7. The Procurement Department of The Coral Oil Company Limited and the supply chain areas of each of the Business Units play a key role in the identification, certification and registration of Third Parties with whom business is conducted. Therefore, it is essential that all The Coral Oil Company Limited Employees strictly abide by the relevant Manuals and procedures.
VI. Responsibilities
In terms of responsibilities of implementation and abidance, the roles of the following parties are highlighted below:
Board of Directors:
- Ratify and approve the contents of the Policy as well as any review
- Ensure that the company is equipped with the adequate skills to ensure implementation of the Policy and its requirements
- Ensure strict abidance by management and all concerned staff with the Policy prerogatives
- Ensure all staff is adequately and regularly trained on sanctions abidance
Compliance Department:
- Ensure the Policy is regularly updated and at least reviewed semi-annually in line with international standards and practices
- Ensure monitoring of all transactions with any counterparty where said transactions should be in strict compliance with all sanctions regulations
- Determine and approve controls to be followed in specific regions or types of transactions
- Provide guidance on specific situations on request
- Conduct periodic risk assessments and monitor the processes and controls in place
All Employees:
- Read and follow this Policy, understand and identify any red flags that may arise in the business and to escalate potential compliance concerns to the Compliance Team.

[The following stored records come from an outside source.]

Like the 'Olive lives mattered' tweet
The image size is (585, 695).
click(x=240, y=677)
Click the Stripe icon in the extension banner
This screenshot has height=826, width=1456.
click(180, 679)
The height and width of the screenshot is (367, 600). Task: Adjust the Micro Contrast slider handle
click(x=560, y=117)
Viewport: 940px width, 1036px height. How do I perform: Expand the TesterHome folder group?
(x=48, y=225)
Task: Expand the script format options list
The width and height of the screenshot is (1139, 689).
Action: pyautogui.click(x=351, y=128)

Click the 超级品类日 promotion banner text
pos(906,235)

- Report promptly to their line managers and/or to the Compliance Department any known violation to this policy when detected.
No tolerance in breaching any of the applicable sanctions regimes or this Policy. An employee violating this policy will face disciplinary action, which may include employment termination.
Annex 1: Know Your Counter Party Template
In terms of responsibilities of implementation and abidance, the roles of the following parties are highlighted below:
KYC Questionnaire
We would like to inform you that in line with our compliance procedures, The Coral Oil Company Limited (Lebanon Branch) is required to implement Know Your Counterparty (KYC) procedures.
These procedures involve identifying and keeping records on the essential facts of every company that we deal with as well as identify each person who has authority to act on its behalf. This is important to ensure:
- We prevent money laundering or the financing of terrorism (knowingly or unknowingly) in our industry
- We comply with the law
- We protect our business
To fulfill our obligations, we ask that you assist us by completing the form below with questions we ask about your company and submitting it to us. This procedure is very important to us because it is a statement of our credibility and evidence of our commitment to responsible business practices.
We thank you for your understanding and anticipated cooperation.